▼

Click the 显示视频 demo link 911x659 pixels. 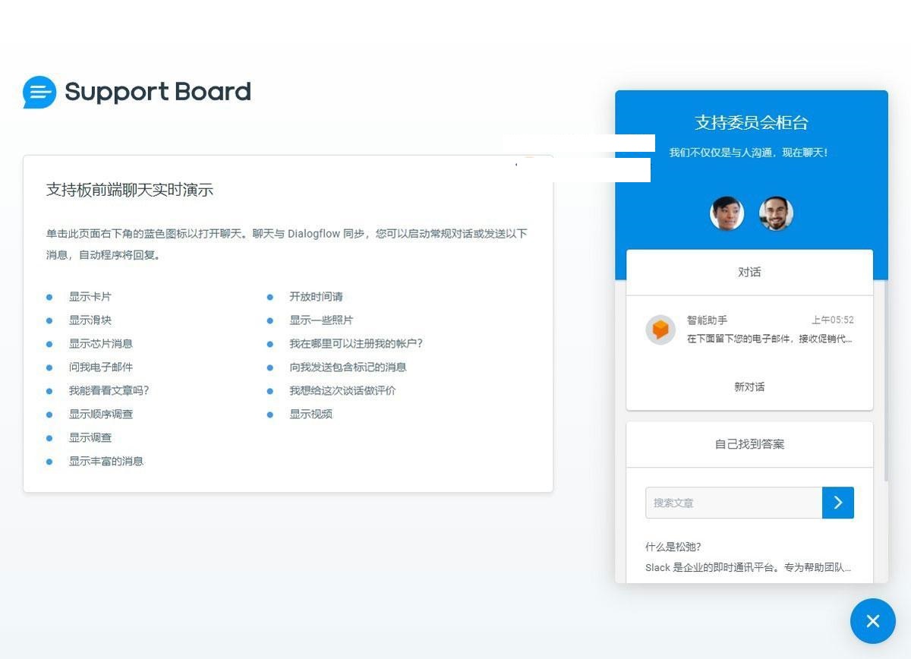[x=310, y=415]
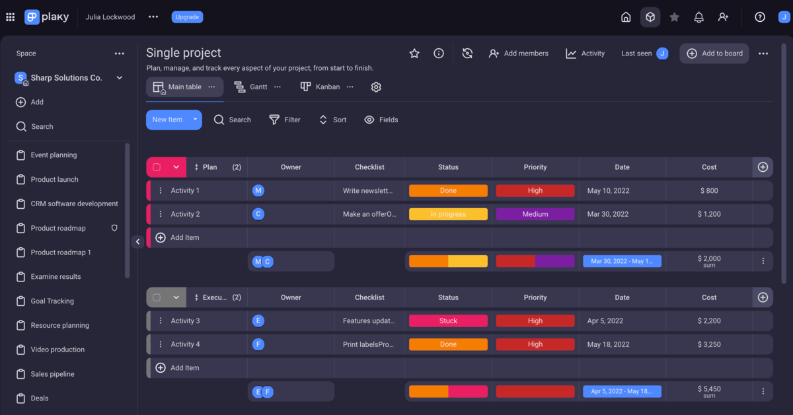Open board settings gear icon

[376, 87]
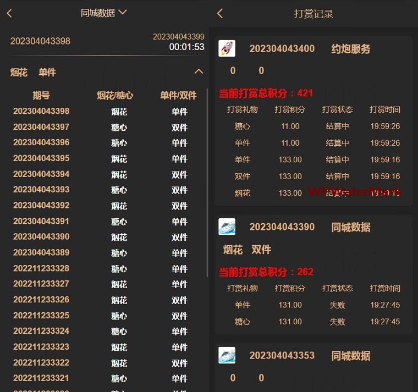Click the left panel's vertical scrollbar

[207, 181]
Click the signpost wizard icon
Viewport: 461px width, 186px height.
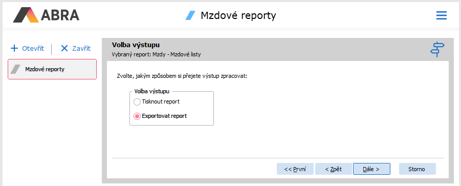pos(437,49)
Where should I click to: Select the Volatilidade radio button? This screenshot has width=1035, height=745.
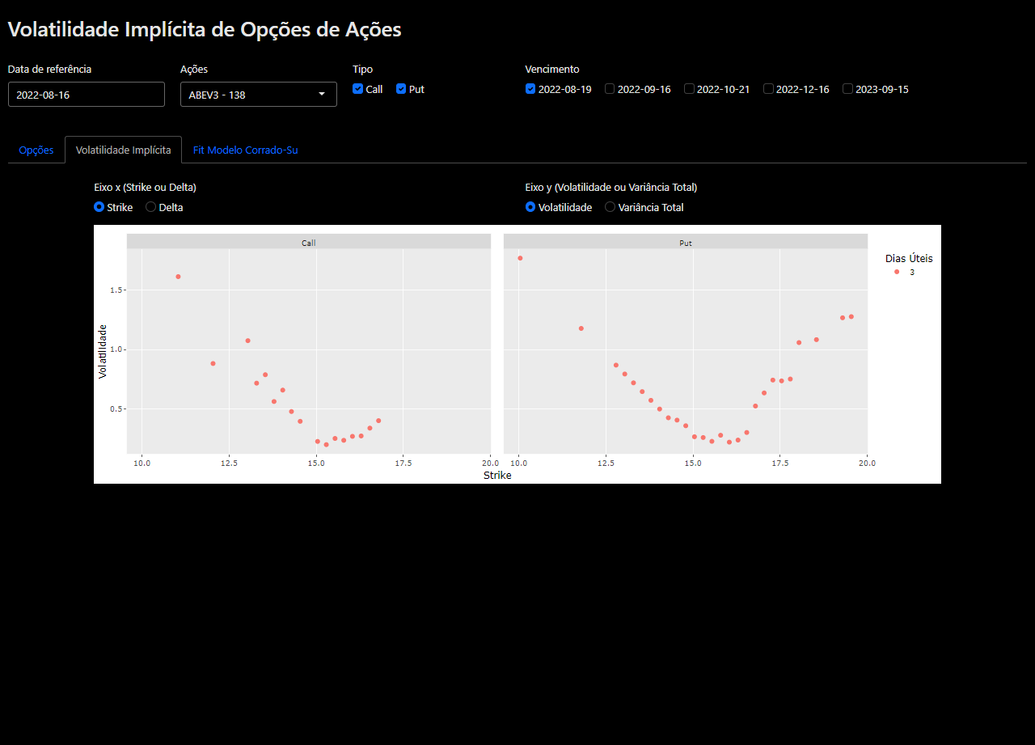tap(530, 207)
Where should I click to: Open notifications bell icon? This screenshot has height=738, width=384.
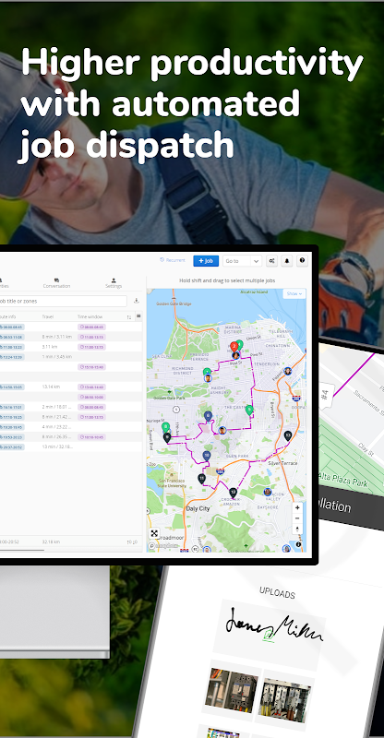287,261
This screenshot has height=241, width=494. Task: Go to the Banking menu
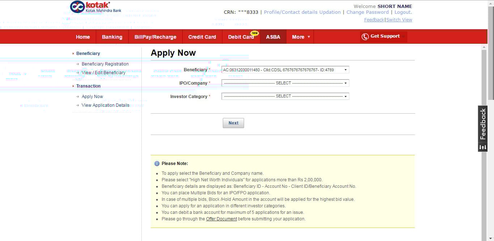tap(112, 37)
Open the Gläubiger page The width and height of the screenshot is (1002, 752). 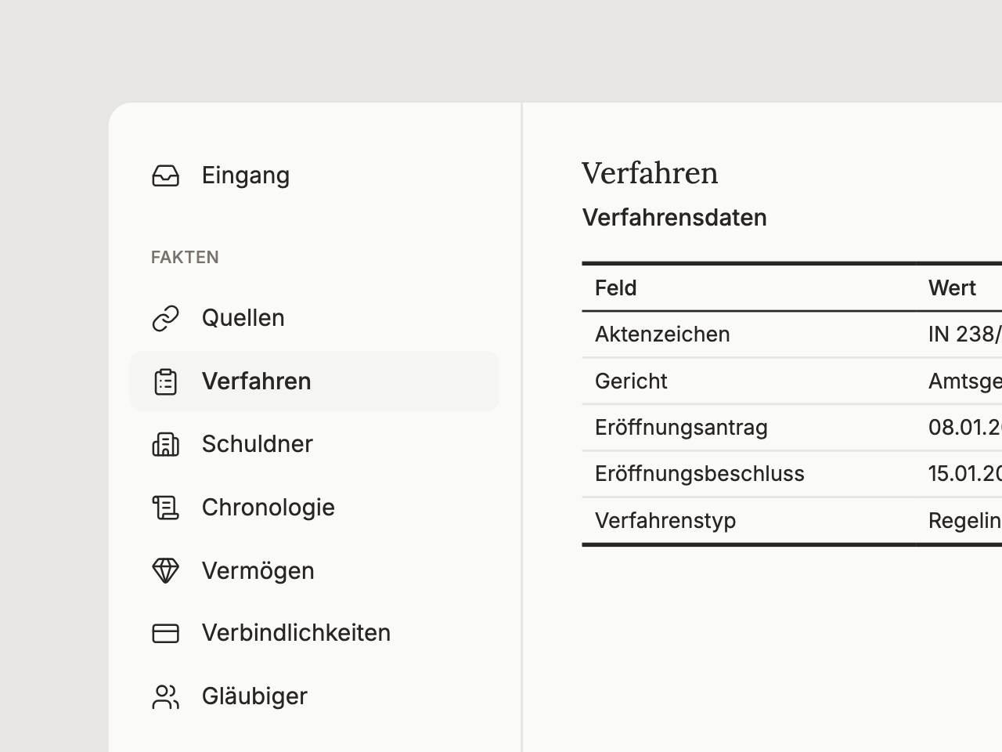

▲

◆ TASK ◆
The answer is to be the lines from the line that contains "This screenshot has height=241, width=494." through the last line of the material, retyped exactly, both included, with pictures left out, please.

◆ RESPONSE ◆
This screenshot has height=241, width=494. Task: Go to the Banking menu
tap(112, 37)
Open the Gläubiger page The width and height of the screenshot is (1002, 752). 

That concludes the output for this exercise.